◆ **Exercise instructions**:
1 – Copy the TETCC documentation from "The elements of" to "Processing option. (Input)", swapping "Vector" for "Array" throughout.
2 – Write the next part of the TETCC documentation, picking up right after its final line.
>> start Source extract
TETCC
Categorizes bivariate data and compute the tetrachoric correlation coefficient.
Required Arguments
NROW — The absolute value of NROW is the number of observations currently in X and Y. (Input)
NROW may be positive, zero, or negative. Negative NROW means delete the ‑NROW observations in X and Y from the analysis. In the usual case, in which all of the data have already been categorized into counts in ICOUNT, NROW should be set to 0 and IDO set to 3.
X — Vector of length ∣NROW∣ containing the observations on one variable. (Input)
Y — Vector of length ∣NROW∣ containing the observations on the second variable. (Input)
HX — Constant used to categorize values of X. (Input)
See description of ICOUNT.
HY — Constant used to categorize values of Y. (Input)
See description of ICOUNT.
ICOUNT — 2 by 2 matrix containing counts. (Output, if IDO = 0 or 1; input/output, if
IDO = 2 or 3.)
The elements of ICOUNT are the numbers of observations satisfying the following relations:
ICOUNT(1, 1) : X(i) < HX and Y(i) < HY
ICOUNT(1, 2) : X(i) < HX and Y(i) ≥ HY
ICOUNT(2, 1) : X(i) ≥ HX and Y(i) < HY
ICOUNT(2, 2) : X(i) ≥ HX and Y(i) ≥ HY
NR — Number of real roots in the interval ( ‑1.0, 1.0) of the seventh-degree polynomial used to estimate the correlation coefficient. (Output)
R — Vector of length 7 containing in the first NR positions estimates of the correlation coefficient. (Output)
RS — Estimate of the standard error of the estimates of the correlation coefficient(s). (Output)
Optional Arguments
IDO — Processing option. (Input)
Default: IDO = 0.
IDO |
Action |
0 |
This is the only invocation of TETCC, and all the data are input at once in X and Y. |
1 |
This is the first invocation of TETCC with this data, and additional calls will be made. Initialization and updating for the data in X and Y are performed. |
2 |
This is an intermediate invocation of TETCC, and updating for the observations in X and Y is performed. |
3 |
Updating for the observations in X and Y is performed, and the tetrachoric correlation coefficient is computed using the values in ICOUNT. |
LDICOU — Leading dimension of ICOUNT exactly as specified in the dimension statement in the calling program. (Input)
Default: LDICOU = size (ICOUNT,1).
FORTRAN 90 Interface
Generic: CALL TETCC (NROW, X, Y, HX, HY, ICOUNT, NR, R, RS [, …])
Specific: The specific interface names are S_TETCC and D_TETCC.
FORTRAN 77 Interface
Single: CALL TETCC (IDO, NROW, X, Y, HX, HY, ICOUNT, LDICOU, NR, R, RS)
Double: The double precision name is DTETCC.
>> end Source extract
>> start Excerpted records
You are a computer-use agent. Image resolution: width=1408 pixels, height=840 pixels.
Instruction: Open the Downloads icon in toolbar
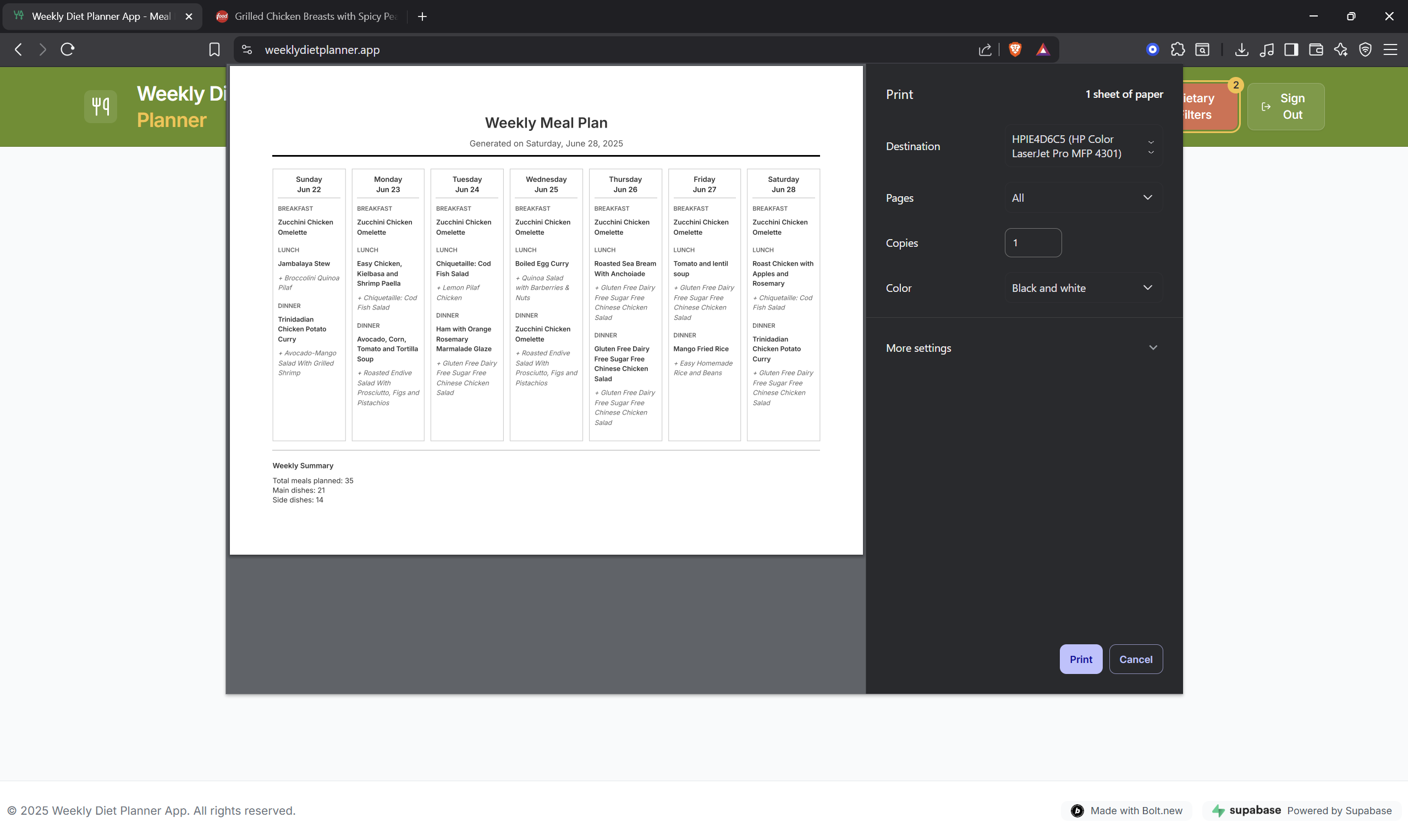[x=1241, y=50]
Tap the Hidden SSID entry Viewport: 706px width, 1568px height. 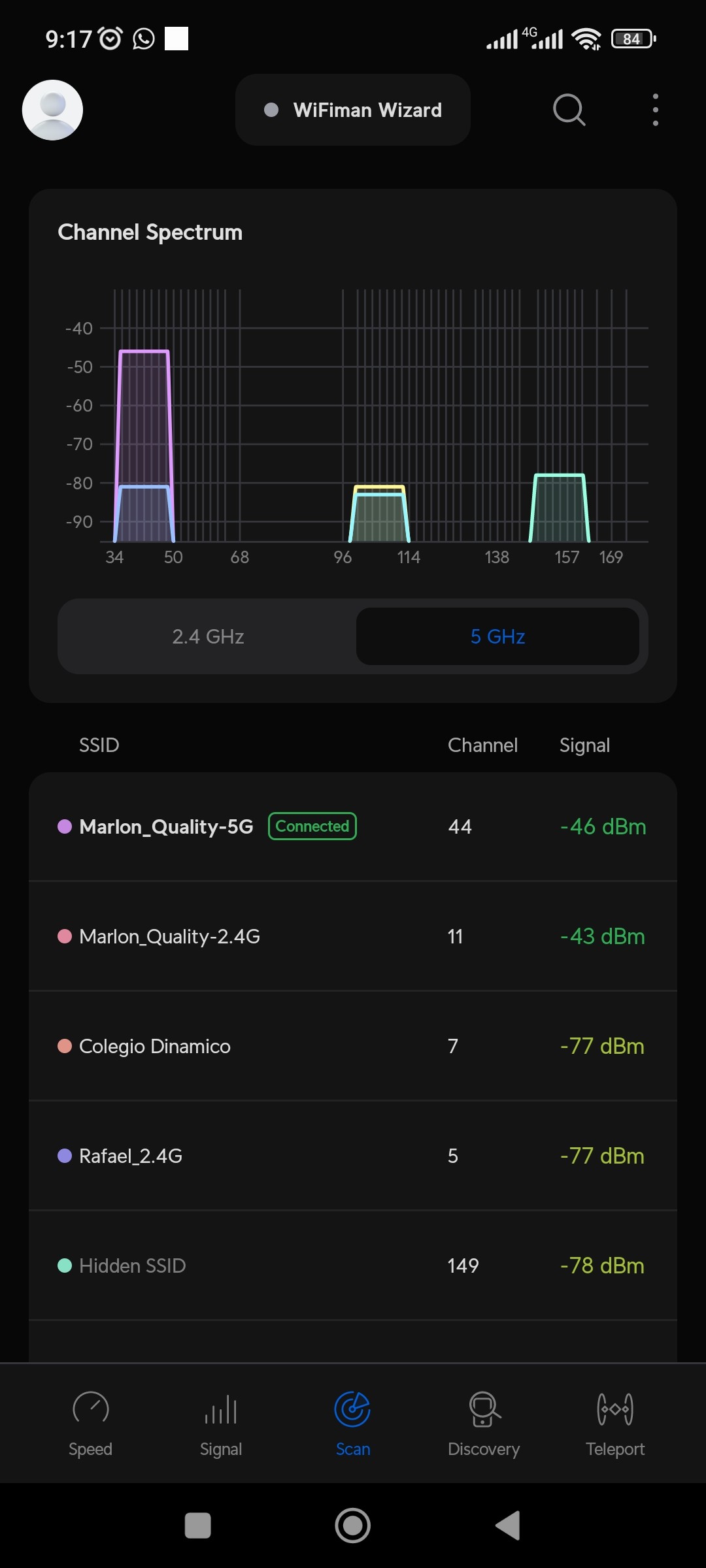[353, 1266]
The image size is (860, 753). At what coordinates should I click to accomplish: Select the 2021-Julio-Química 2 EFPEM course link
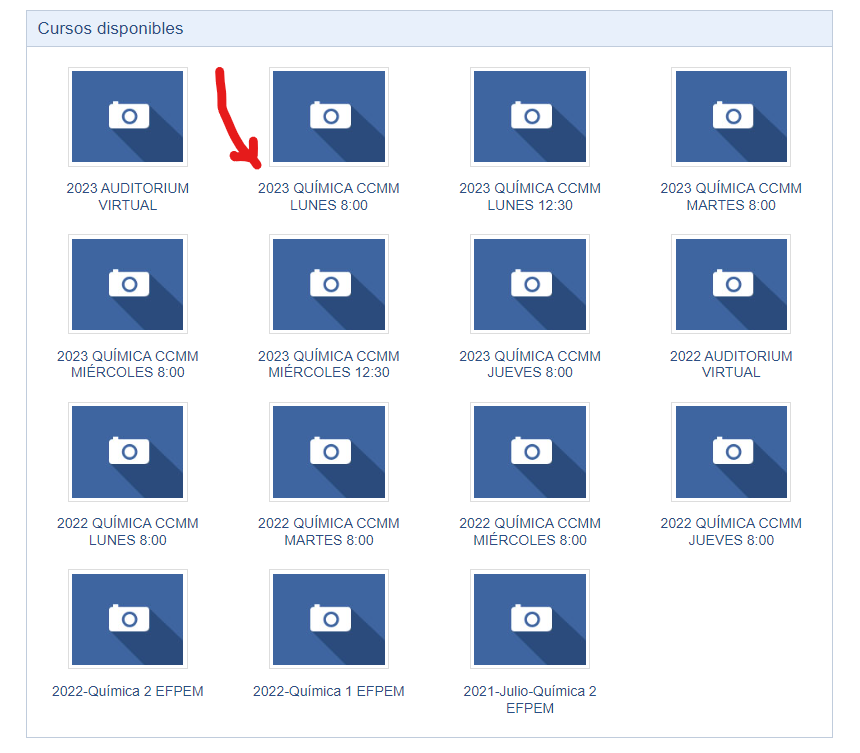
>> end Excerpted records
◆ **Answers**:
1 –
The elements of ICOUNT are the numbers of observations satisfying the following relations:
ICOUNT(1, 1) : X(i) < HX and Y(i) < HY
ICOUNT(1, 2) : X(i) < HX and Y(i) ≥ HY
ICOUNT(2, 1) : X(i) ≥ HX and Y(i) < HY
ICOUNT(2, 2) : X(i) ≥ HX and Y(i) ≥ HY
NR — Number of real roots in the interval ( ‑1.0, 1.0) of the seventh-degree polynomial used to estimate the correlation coefficient. (Output)
R — Array of length 7 containing in the first NR positions estimates of the correlation coefficient. (Output)
RS — Estimate of the standard error of the estimates of the correlation coefficient(s). (Output)
Optional Arguments
IDO — Processing option. (Input)

2 –
Description
Routine TETCC computes the tetrachoric correlation coefficient for a bivariate sample, using either the sample itself or a two by two table of counts of the data. The tetrachoric correlation coefficient is taken as the solution to the seventh-degree polynomial obtained from the first seven terms of the expansion given by Kendall and Stuart (1979, page 326).
The standard error estimate results from an approximate, asymptotic expression derived under the assumption of bivariate normality with zero correlation. The zero correlation assumption is not overly restrictive since most uses of this standard error would be in tests of zero correlation.
If all of the data is available, the Pearson product-moment correlation coefficient (which can be computed using routine CORVC) is a much better estimate for the population correlation coefficient than is the tetrachoric correlation coefficient. If the counts in ICOUNT are all that is available, call TETCC with IDO = 3 and NROW = 0.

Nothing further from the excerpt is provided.